→ Attività: Trasforma in un elenco puntato il paragrafo del testo sulle colonnine di ricarica che comincia con «Riguardo alle colonnine di ricarica», conservandone i fatti principali.

→ Testo fornito:

>>>>

Riguardo alle colonnine di ricarica occorre fare chiarezza: esistono quasi 40mila punti in Italia tramite i quali è possibile ricaricare le auto elettriche, il problema è che la rete viaria italiana è la più lunga d’Europa. In Italia, ogni 100 km, ci sono circa 4 impianti contro i 9 della Germania. Siamo molto distanti, quindi, non solo dalla Germania ma anche da Francia e Regno Unito. Il secondo aspetto riguarda la potenza di questi impianti: solo il 4% delle stazioni di ricarica presenti in Italia raggiunge i 150 kw di potenza (ovvero la potenza necessaria per ricaricare la macchina in poco più di 20 minuti). Un altro fattore riguarda la presenza non omogenea delle stazioni sulle nostre strade, autostrade e superstrade: in alcuni autogrill, ad esempio, sono presenti 4/5 stazioni di ricarica per poi non trovare più nulla nei successivi 300/400 km. A questo proposito ci vorrebbe un piano geograficamente coordinato di distribuzione degli impianti di ricarica, in modo tale che chi deve viaggiare sulle autostrade possa sapere che è possibile trovare delle stazioni.

<<<<

→ Dati:
>>>>

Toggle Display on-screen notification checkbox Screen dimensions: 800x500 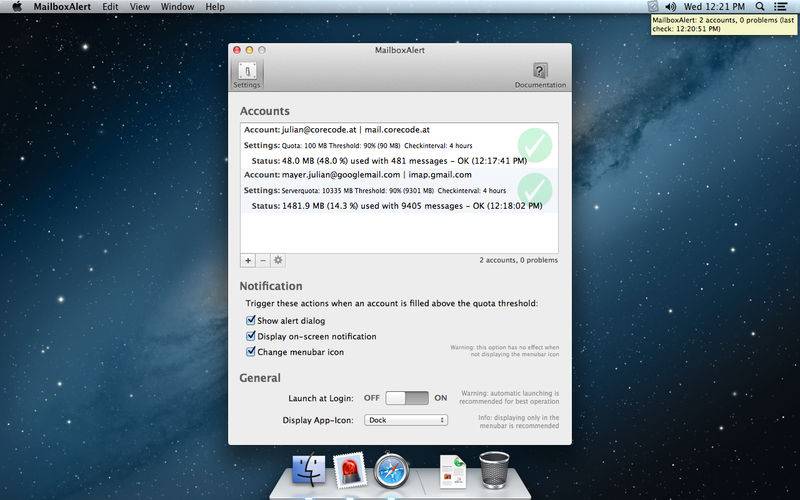click(251, 336)
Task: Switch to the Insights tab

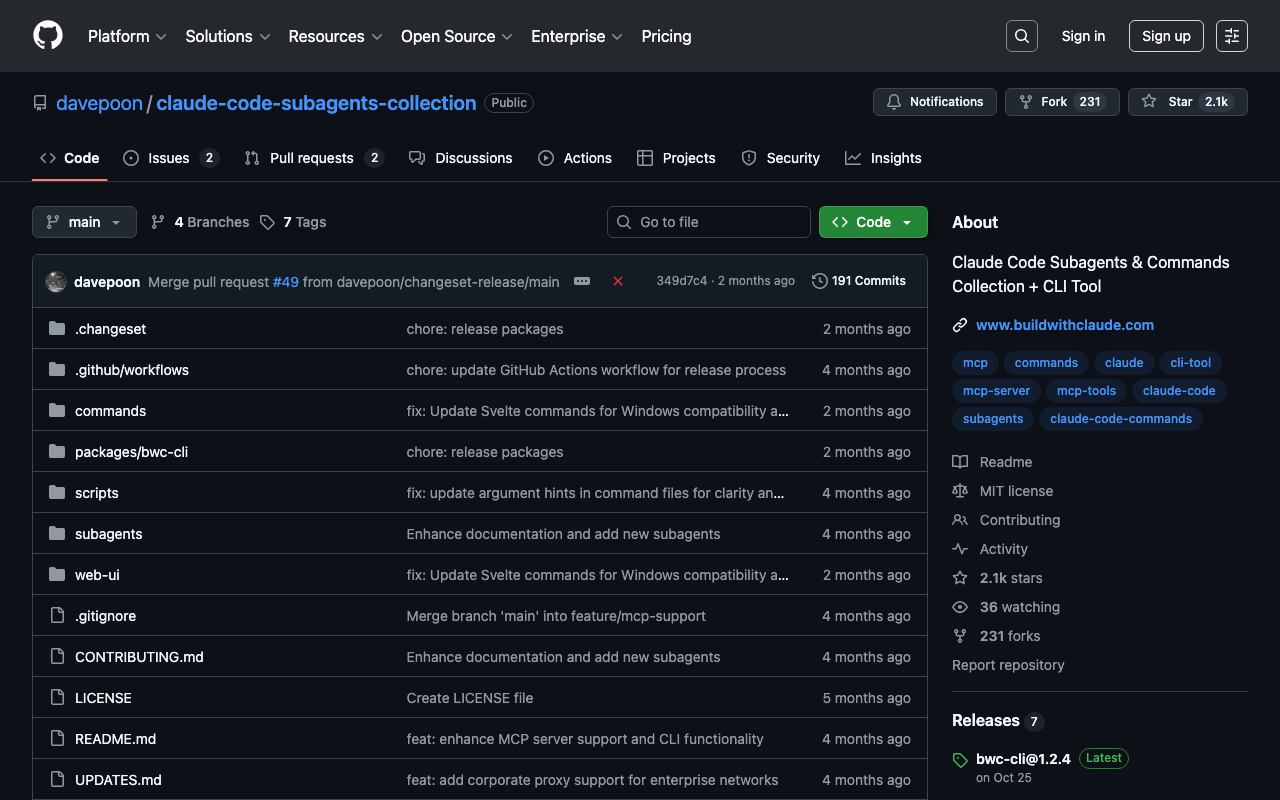Action: 883,158
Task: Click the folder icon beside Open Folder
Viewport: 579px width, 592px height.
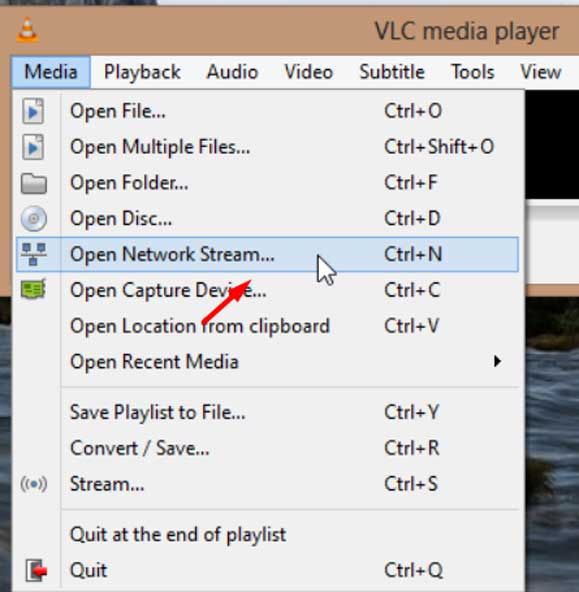Action: click(34, 183)
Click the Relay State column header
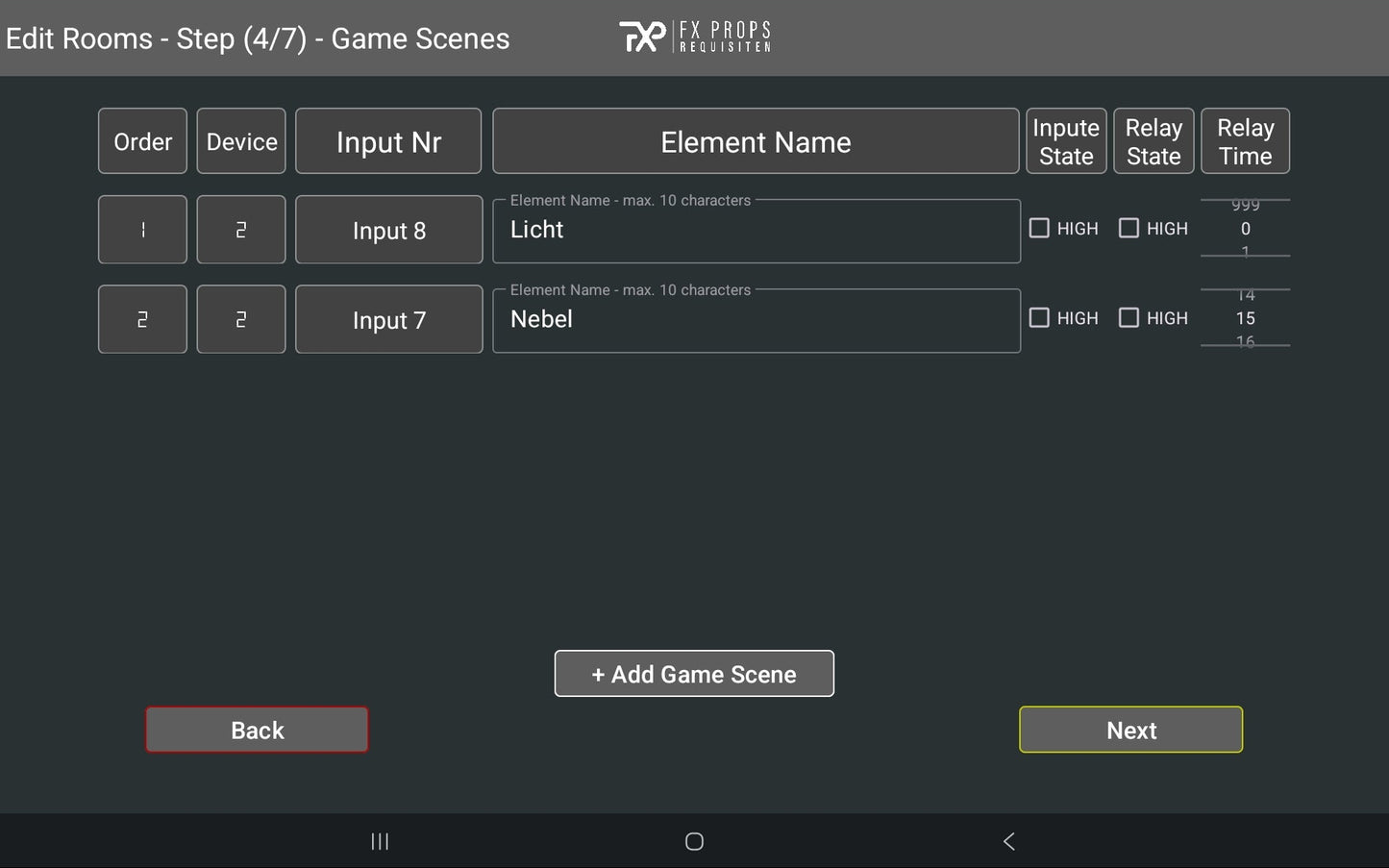Viewport: 1389px width, 868px height. coord(1153,140)
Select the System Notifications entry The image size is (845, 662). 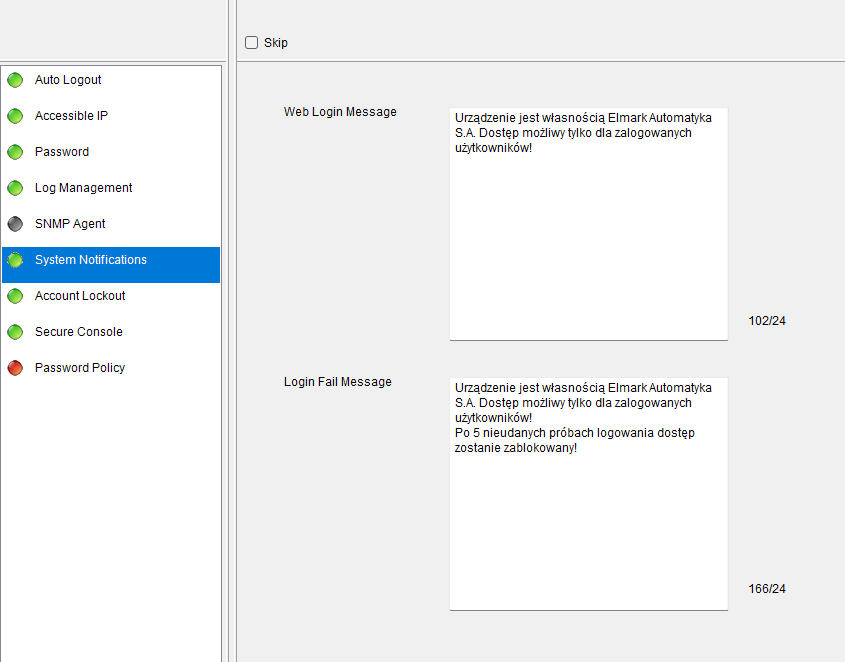90,260
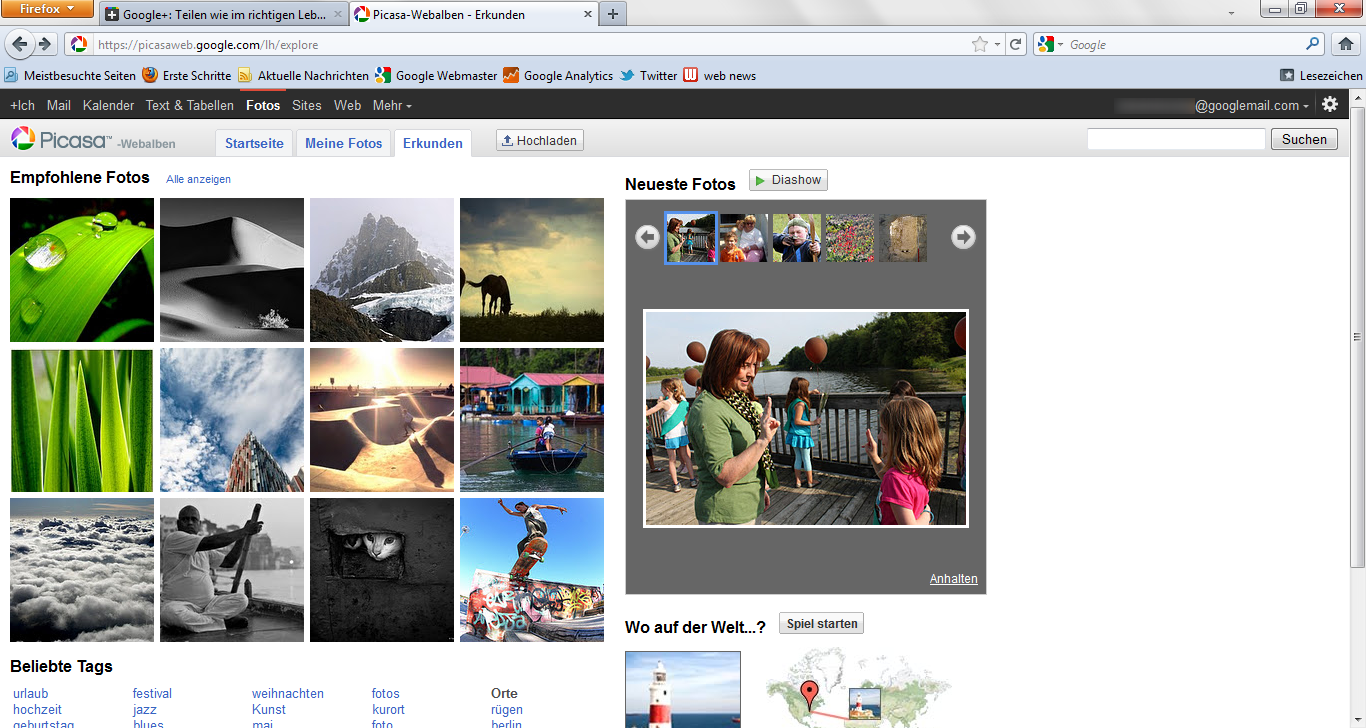1366x728 pixels.
Task: Open Firefox home page icon
Action: tap(1346, 44)
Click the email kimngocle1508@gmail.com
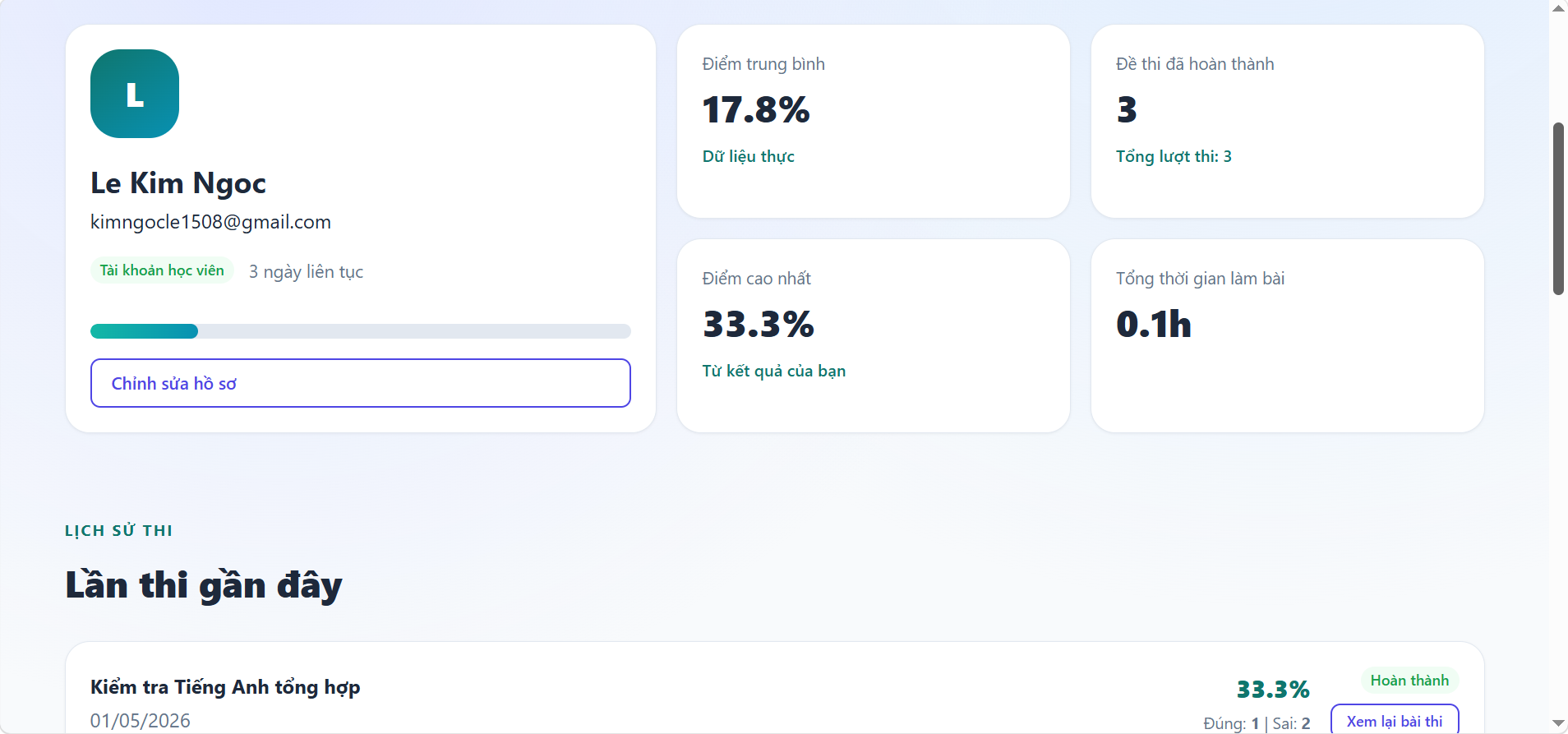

<<<<

→ Risposta:
- In Italia esistono quasi 40mila punti per ricaricare le auto elettriche, ma la rete viaria italiana è la più lunga d'Europa.
- Ogni 100 km l'Italia ha circa 4 impianti, contro i 9 della Germania, ed è lontana anche da Francia e Regno Unito.
- Solo il 4% delle stazioni italiane raggiunge i 150 kW, la potenza necessaria per ricaricare l'auto in poco più di 20 minuti.
- Le stazioni sono distribuite in modo non omogeneo su strade, autostrade e superstrade: in alcuni autogrill se ne trovano 4/5, poi nulla per i successivi 300/400 km.
- Servirebbe un piano geograficamente coordinato di distribuzione degli impianti, così che chi viaggia in autostrada sappia di poter trovare delle stazioni.